What it Is
ARCHETYPAL is a photographic art project intended for contemplation, meditation, and spell work. It explores mythic themes, including Kabbalah and Jungian psychology.
How It Started
Taylor Ellwood did an interview on the (now defunct) podcast deo's Shadow to promote his book Pop Culture Magick. Their interview made me think of the impact pop culture has on me. I thought of the awe I felt when watching Dumbledore conjuring a firestorm in Harry Potter and the Half-Blood Prince. The scene in the movie version really demonstrates Dumbledore's might, and when I thought about applying pop culture to magick, I found that imagining myself in that role made me feel mighty. I couldn't get that effect just from imagining myself wielding extraordinary powers. It had to be Dumbledore. I think it happened this way because the original story had had an impact on me.
If a big part of magick is psychology, and getting oneself to the right mental/emotional state, then it wasn't just about invoking real beings or meditating on cosmologies that I felt were true. Ritual is about the words, images, and actions that bring us into trance or transform us.
I thought of other stories that impacted me, or images that brought my mind to the places that I wanted to go. I sought out images of all kinds of characters, items, and scenes that had patterned on me at a deep level. I filled my computer with images of the mystical Zhaan from Farscape, the Orb of Aldur, the Staff of Law, Supergirl, Hedwig Robinson, Moiraine Damodred, Willow Rosenberg, Lord of the Rings elves, fantasy wizards and dragons, and superheroes.
I intended to print them all out for my Book of Shadows. As an aspiring writer I thought of publishing such a thing, but of course I don't have the rights to any of that. It lead me down the rabbit hole of contemplative images. Images to contemplate in ritual, to inspire fantasies and daydreams, to get a person to the emotional place that they wanted.

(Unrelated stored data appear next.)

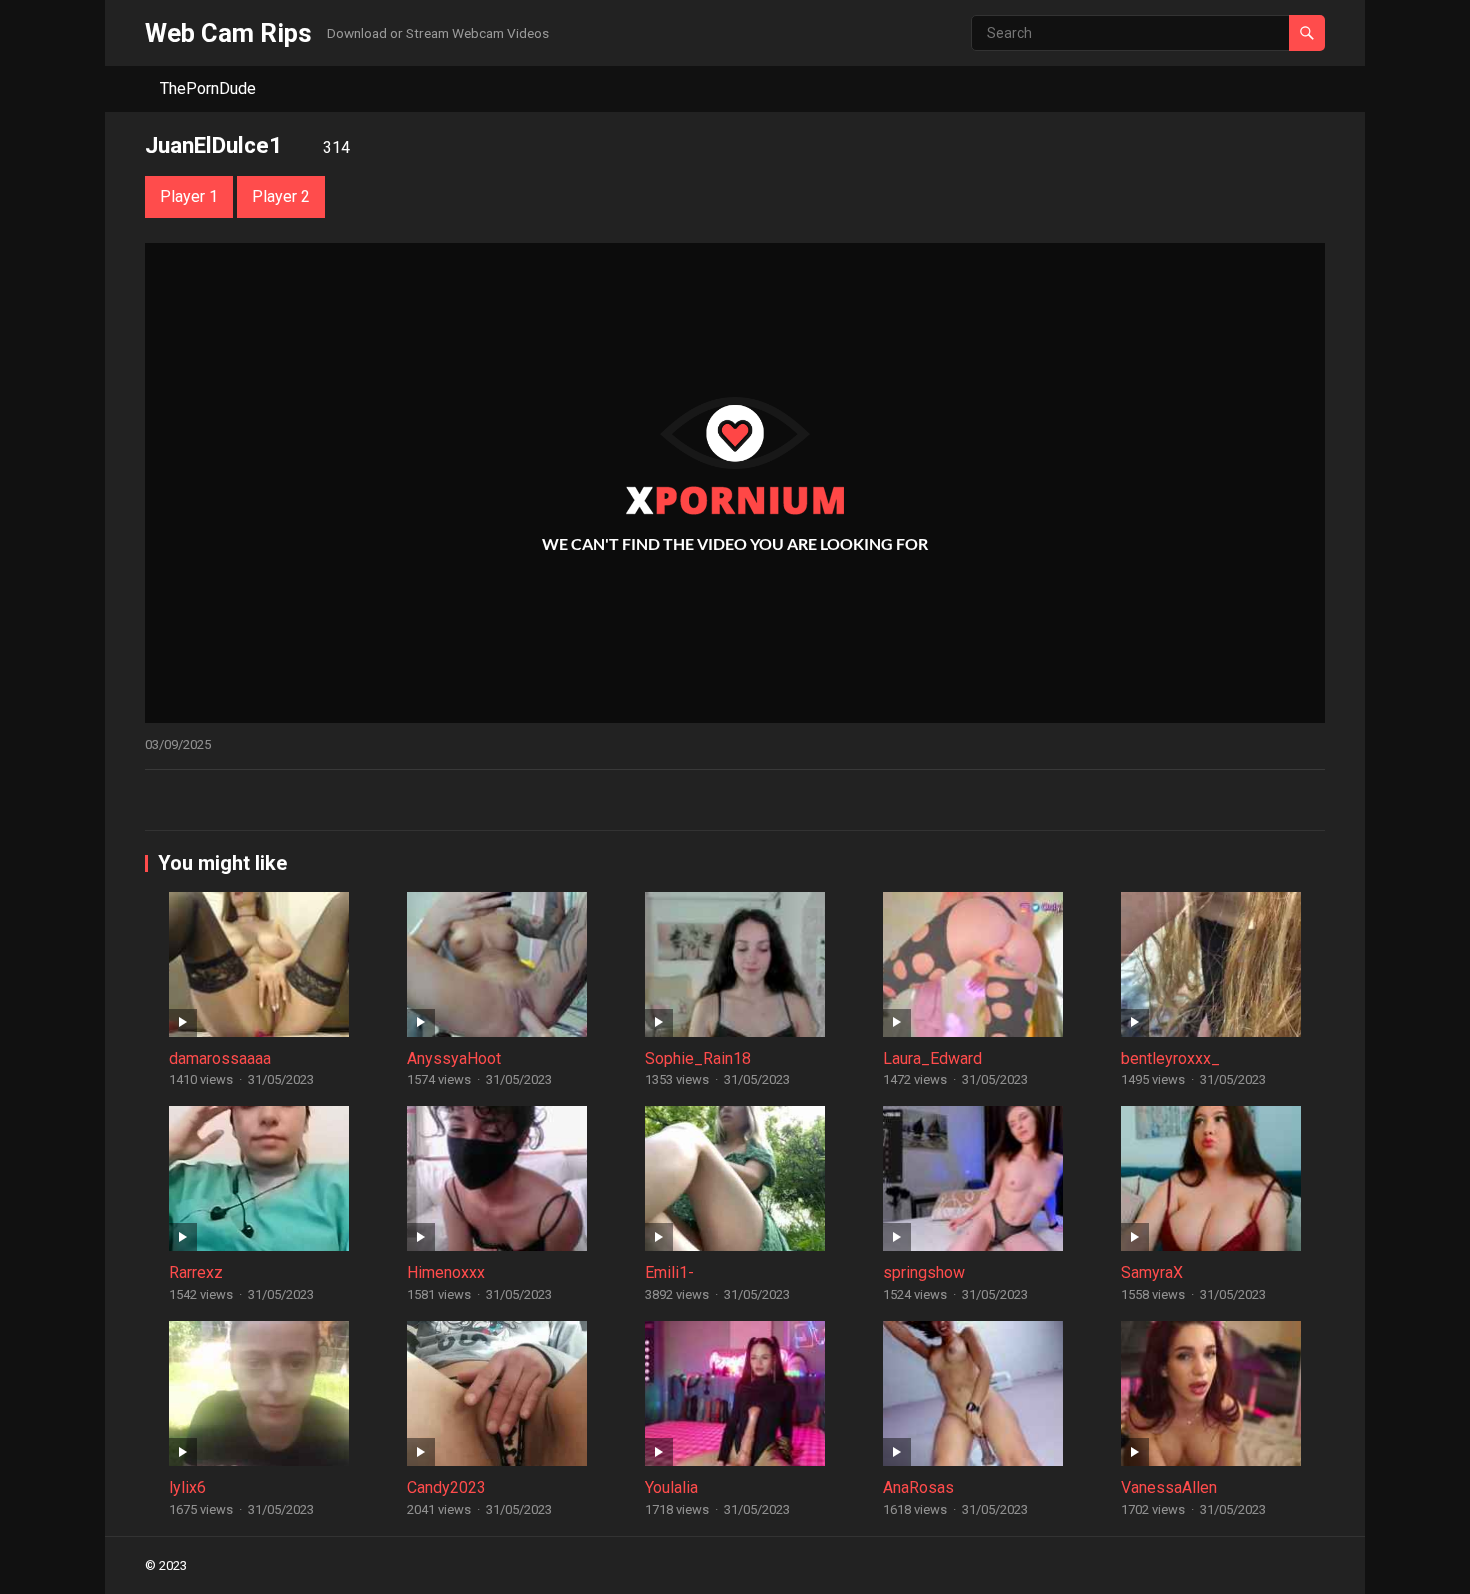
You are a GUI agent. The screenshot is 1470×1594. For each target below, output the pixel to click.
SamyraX (1152, 1272)
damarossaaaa (220, 1058)
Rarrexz (196, 1272)
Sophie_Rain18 (698, 1058)
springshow (924, 1272)
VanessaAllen (1169, 1487)
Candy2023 (446, 1487)
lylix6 (187, 1487)
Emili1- (669, 1272)
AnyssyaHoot (454, 1058)
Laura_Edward (932, 1058)
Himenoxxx (446, 1272)
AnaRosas (918, 1487)
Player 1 (189, 196)
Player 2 (281, 196)
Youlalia (671, 1487)
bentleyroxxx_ (1170, 1058)
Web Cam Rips (228, 33)
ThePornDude (208, 88)
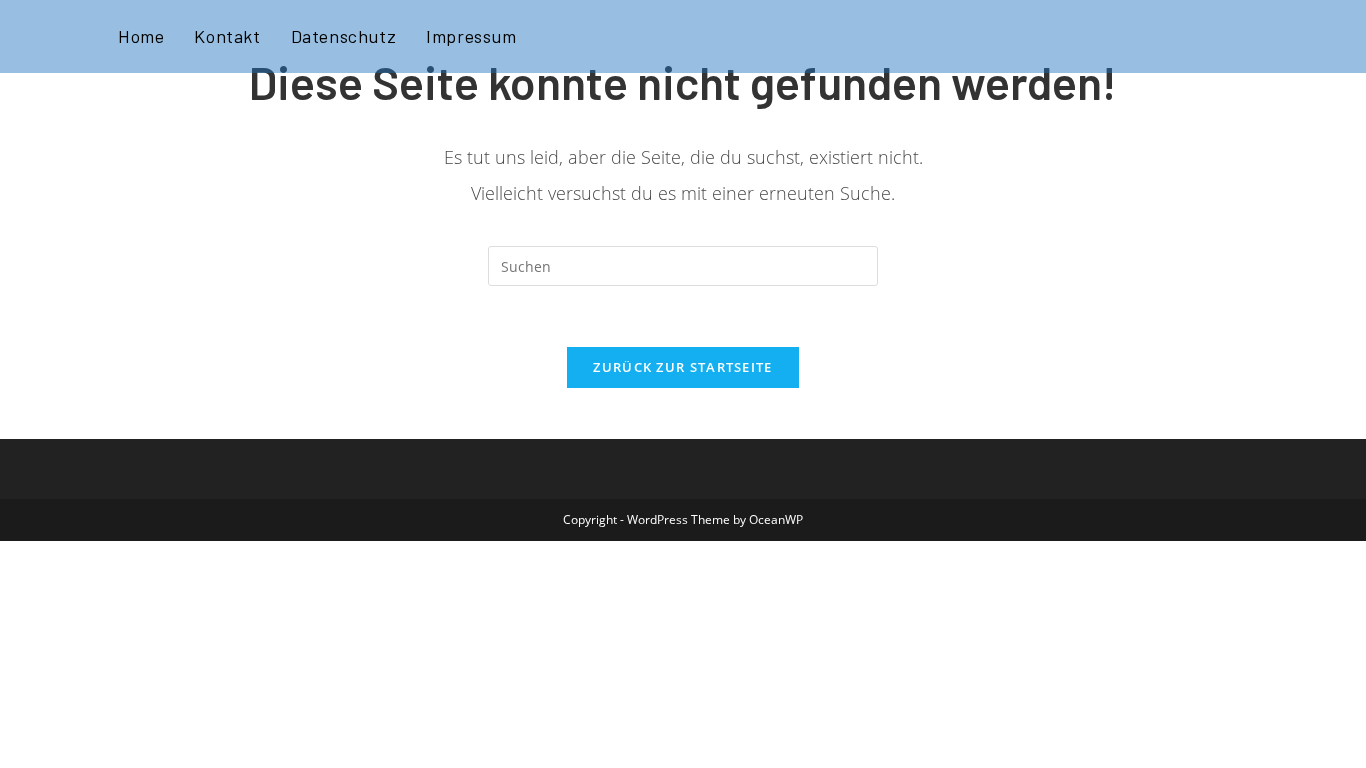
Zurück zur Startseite (682, 367)
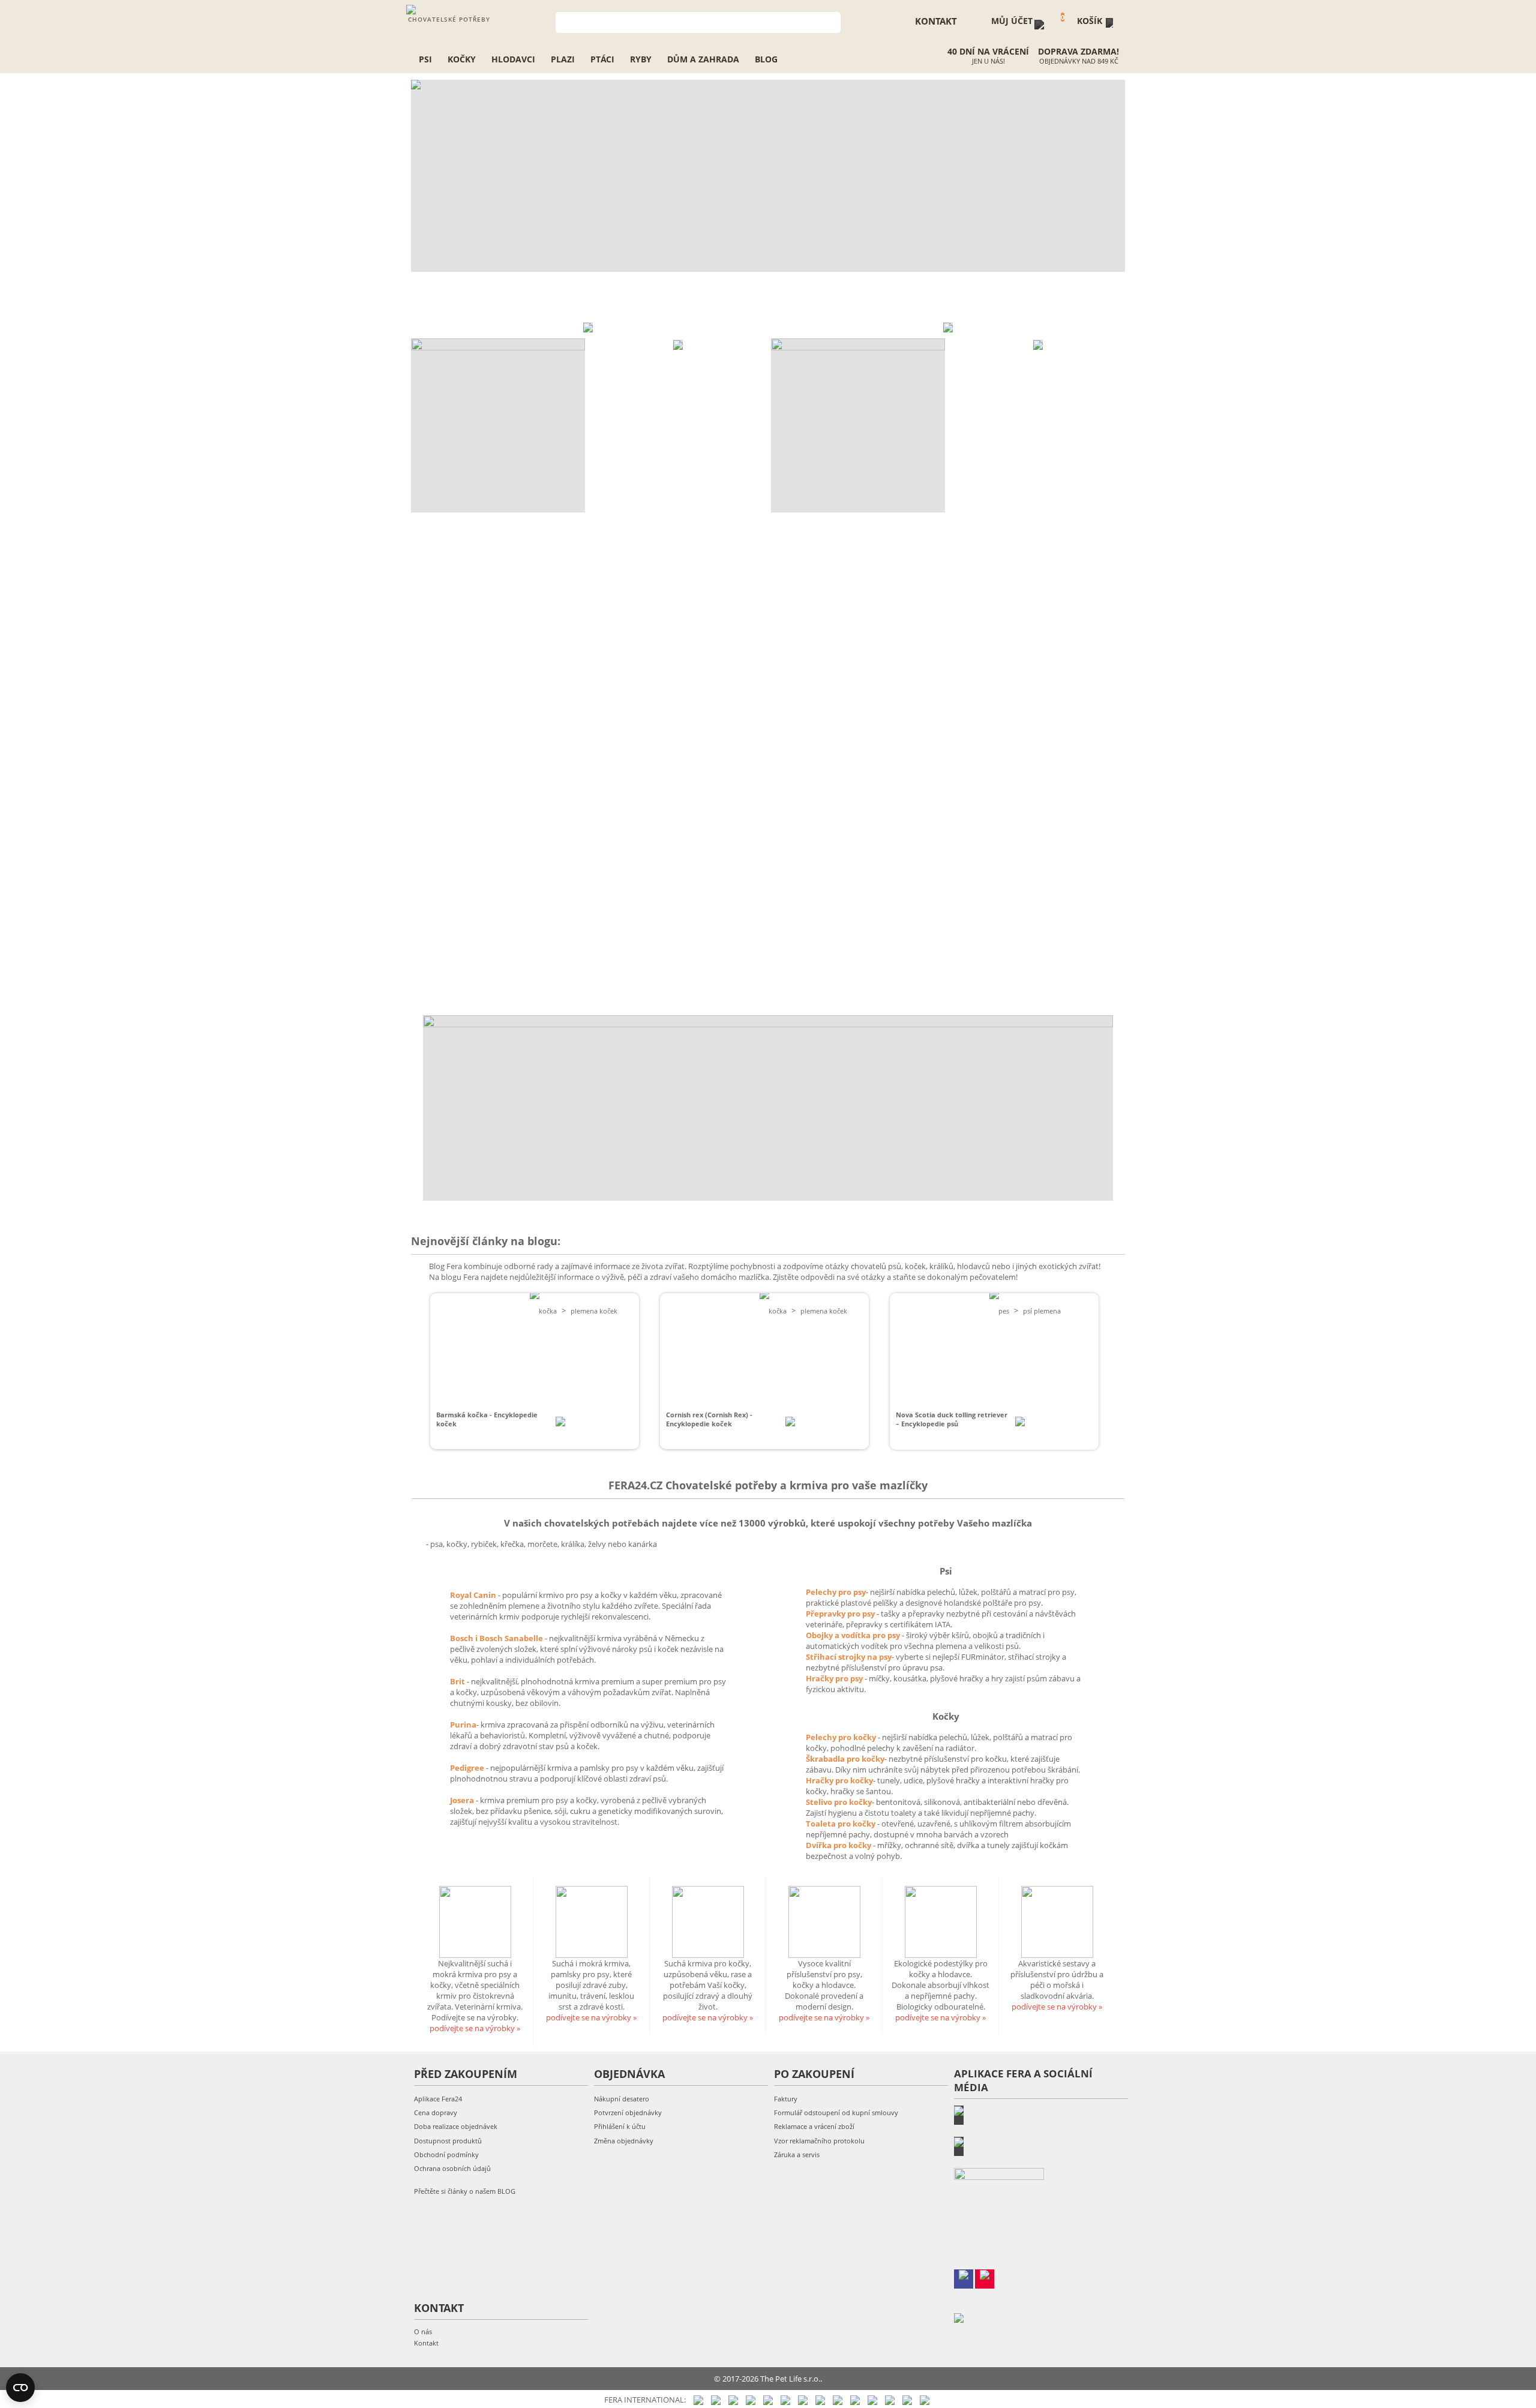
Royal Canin (473, 1595)
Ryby (641, 59)
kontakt (936, 21)
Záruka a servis (797, 2154)
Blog (766, 59)
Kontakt (426, 2342)
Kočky (462, 59)
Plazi (563, 59)
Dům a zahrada (703, 59)
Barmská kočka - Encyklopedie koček (487, 1419)
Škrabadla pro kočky (845, 1758)
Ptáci (602, 59)
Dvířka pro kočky (839, 1845)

Another inspiration along the way was Masonic tracing boards, a way of artistically collecting symbols into one cohesive image as a way to help students remember a set of concepts or lessons.
When I conceived the project I didn't have any Photoshop skills. I had never done photography. I just knew I couldn't paint or draw, so if I wanted to translate my ideas into reality I needed to figure out a medium to do that.
How to Use These Images
Do what you want with them. Put them in your Book of Shadows. Add them to a vision board. Contemplate them to prepare your mind to touch the powers. Identify with the characters, to help you feel mighty, vulnerable, even sad. Use them as inspiration for pathworking or lucid dreams. Set them as wallpapers for your devices, to subtly influence your consciousness with your intentions. If any of them express a concept that's meaningful to you, stare at them until the concept becomes a living idea inside of you. Use it as a jumping-off point for your own art, meditations, or interpretations of concepts.
Hang it on your wall - you don't have to do anything magick with them.
The Symbolism
I draw heavily from Jungian archetypes - hence the name of the project - and also from Kabbalah. I don't claim to be an expert in these areas. I'm not a psychologist. I'm a magician and an artist. As time goes on I expect the project will expand into other realms. It's an eclectic project so don't be surprised to find Celtic, Jewish, and Greek images combined with modern technology all in the same image.
Though I draw from mythology I don't intend to directly depict the gods. It feels somehow blasphemous for me to choose a human model to depict a god, though if I could paint or draw a god I wouldn't have a problem with it.